The extraordinary settlement also helped set the stage for the modern Make America Healthy Again movement, specifically its emphasis on natural medicines and alternative treatments over the prescription pills and Big Pharma products that too many U.S. consumers have come to rely on.

Now, over a dozen years later, it’s only fitting that the nation’s top health agencies — led by the Food and Drug Administration (FDA) — are again rejecting false marketing and half-baked pseudoscience in favor of Mother Nature, galvanizing Americans against a deadly new threat to kids and communities across the country: 7-hydroxymitragynine, also known as 7-OH.

On July 29, Health and Human Services Secretary Robert F. Kennedy Jr. and FDA Commissioner Marty Makary formally recommended 7-OH be classified as a Schedule I substance under the Controlled Substances Act — alongside the likes of heroin, ecstasy, and LSD.

7-OH is an oxidative byproduct compound found in trace amounts in dried kratom leaf (<0.01%) and can be mass produced by chemically altering concentrated kratom extracts. These isolated 7-OH derivatives exhibit serious adverse effects, are up to  13 times stronger than morphine, and are illegal on the state and federal levels.

Crucially, the FDA’s recommendation applies only to products containing concentrated, unnatural levels of 7-OH — not those that contain natural kratom leaf, a whole-plant product harvested from the Southeast Asian tropical tree Mitragyna speciosa.

Kratom enjoys inherent consumer trust through centuries of safe use, commonly consumed in forms such as capsules, powders, teas, and liquid suspensions. Concentrated synthetic 7-OH opioid products bear absolutely no resemblance to the natural leaf kratom products that are used by more than 23 million Americans.

In fact, semi-synthetic 7-OH is a particularly pernicious form of Gas Station Heroin, an unregulated category of street drugs encompassing a range of foreign lab-made substances. In addition to 7-OH derivatives such as “7” and analogues like “Pseudo,” other types of Gas Station Heroin include tianeptine, nitrous oxide, and intoxicating hemp products.

Gas Station Heroin is sold alongside everyday bites and beverages, cleverly camouflaged as copycat snacks and supplements to evade regulatory scrutiny and confuse consumers. Misleadingly marketed and often targeted at children, they are advertised in an assortment of flavors and sheathed in colorful packaging.

By recommending 7-OH for Schedule I classification, FDA officials clarified what opponents of Gas Station Heroin products have long known: Illicit synthetic drugs are not the same as natural, plant-based remedies.

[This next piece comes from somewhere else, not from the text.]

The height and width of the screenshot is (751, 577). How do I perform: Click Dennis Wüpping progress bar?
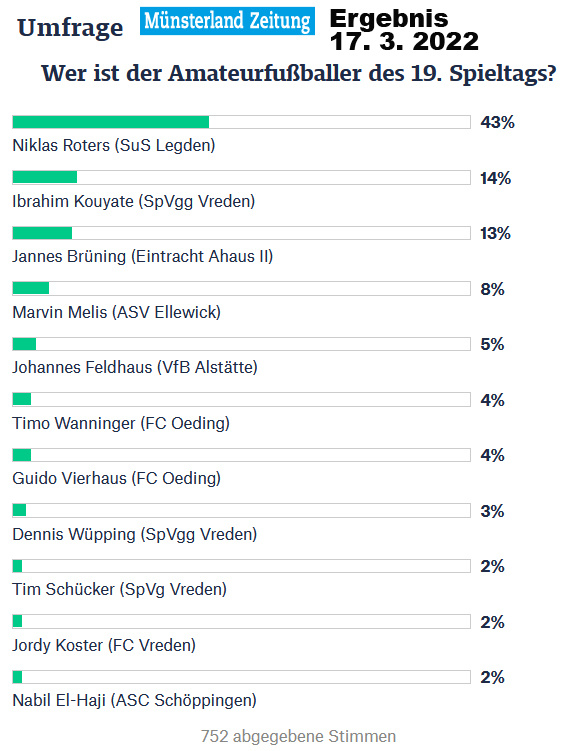[x=241, y=511]
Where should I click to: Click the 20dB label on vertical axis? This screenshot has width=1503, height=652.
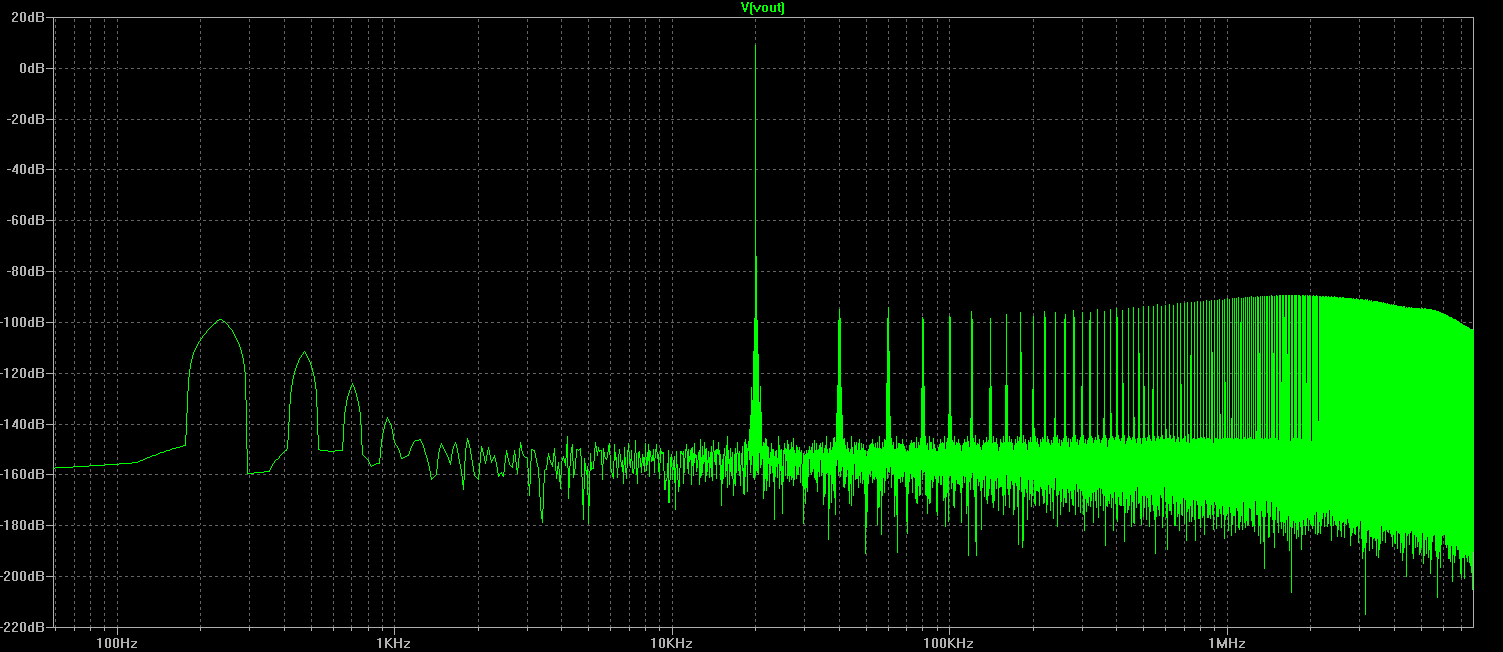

Dried kratom leaf products, for example, are made from raw plant material processed solely through mechanical means or standard food-grade sanitation processes. Extracts, concentrates, and synthetic derivatives boost the quantity of the raw plant’s active ingredients beyond that naturally occurring in the botanical.

The FDA’s decision, grounded in commonsense science and deference to Mother Nature, has its fair share of dubious detractors. For example, the Holistic Alternate Recovery Trust (HART) — a trade association representing manufacturers of “7” products — is fighting tooth and nail to keep Gas Station Heroin on convenience store shelves, despite its industry members receiving a series of stern FDA warnings in recent weeks.

But bogus studies cooked up by shady special interest groups haven’t fooled FDA officials, who affirmed once and for all the distinction between natural kratom and street drugs designed to mimic the effects of prescription opioids and other scheduled narcotics.

Going forward, government action aimed at curbing the synthetic drug crisis should follow the FDA’s model of embracing real science over the deception of the global Gas Station Heroin syndicate. By prioritizing common sense and Mother Nature, federal health officials can help regain public trust, protect consumers, and Make America Healthy Again.

Glenn Ellis is a medical ethicist and a health writer. He is a visiting scholar at the national bioethics center for research and healthcare at Tuskegee University and a Research Bioethics Fellow at Harvard medical school bioethics center.